> _What is expected_
With pictures excluded, repeat exactly the lines from the one containing "679x447 pixels." through the last line of the material below.

[Opening Supplied data section]

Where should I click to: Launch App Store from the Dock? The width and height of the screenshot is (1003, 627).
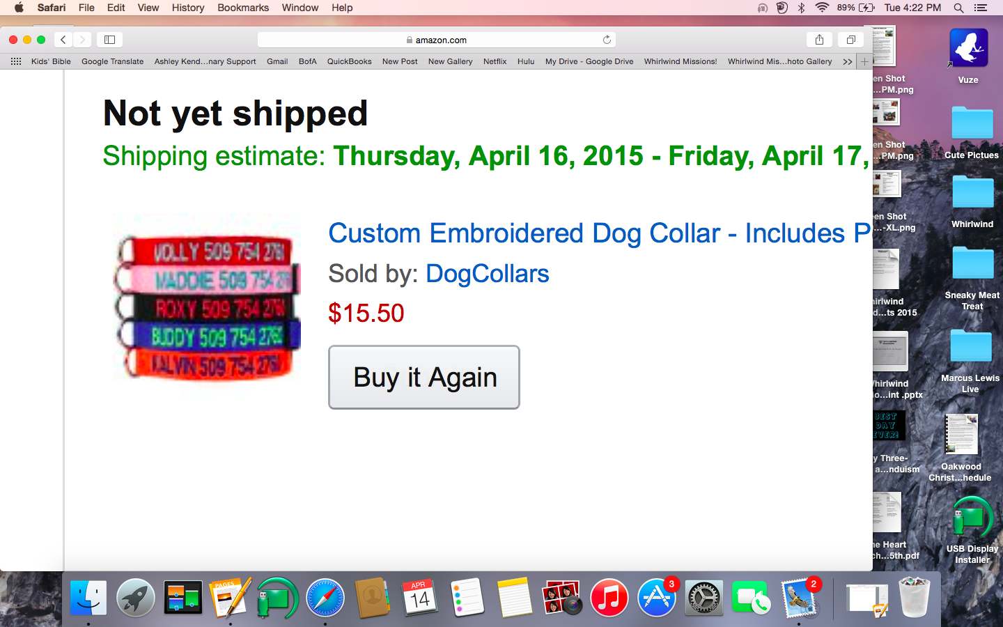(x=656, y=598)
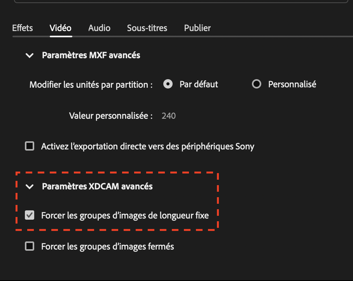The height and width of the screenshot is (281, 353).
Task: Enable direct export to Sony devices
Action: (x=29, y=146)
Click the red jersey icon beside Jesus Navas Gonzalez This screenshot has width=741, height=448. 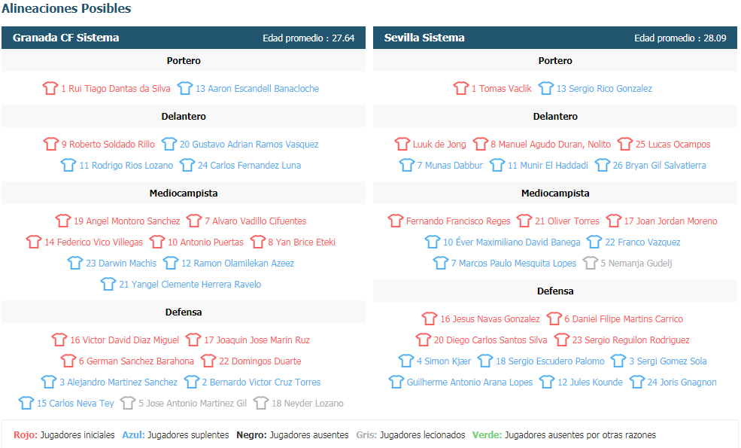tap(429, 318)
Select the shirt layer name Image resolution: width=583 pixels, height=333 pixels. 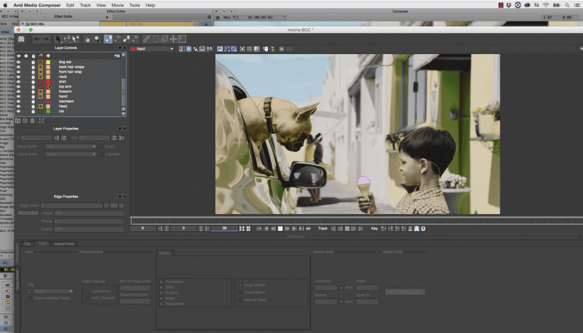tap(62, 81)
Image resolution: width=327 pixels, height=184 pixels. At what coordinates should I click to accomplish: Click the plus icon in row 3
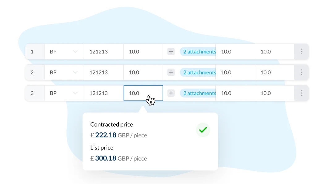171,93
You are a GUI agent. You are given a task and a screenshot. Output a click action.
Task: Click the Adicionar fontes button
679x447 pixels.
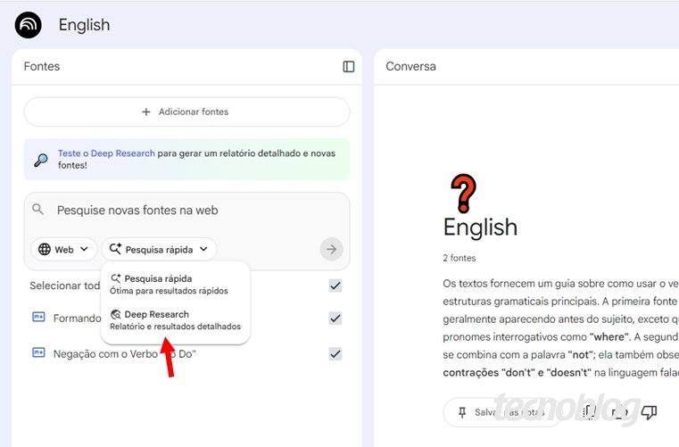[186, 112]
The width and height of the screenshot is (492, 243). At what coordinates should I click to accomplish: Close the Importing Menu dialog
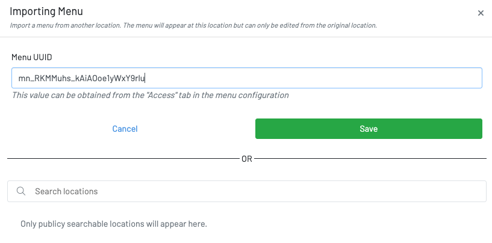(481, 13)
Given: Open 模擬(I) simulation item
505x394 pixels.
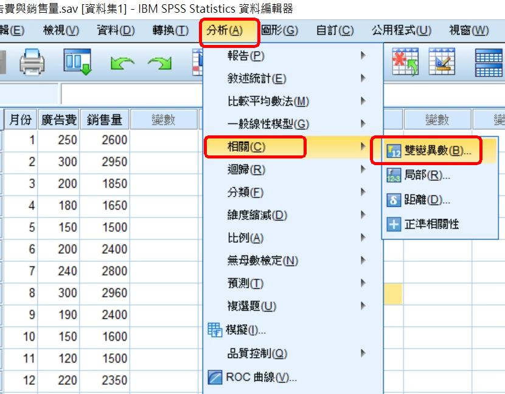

[Closing Supplied data section]

> _Your response_
679x447 pixels.
[186, 112]
The width and height of the screenshot is (492, 243). At what coordinates should I click to accomplish: Close the Importing Menu dialog
(481, 13)
Given: Open 模擬(I) simulation item
505x394 pixels.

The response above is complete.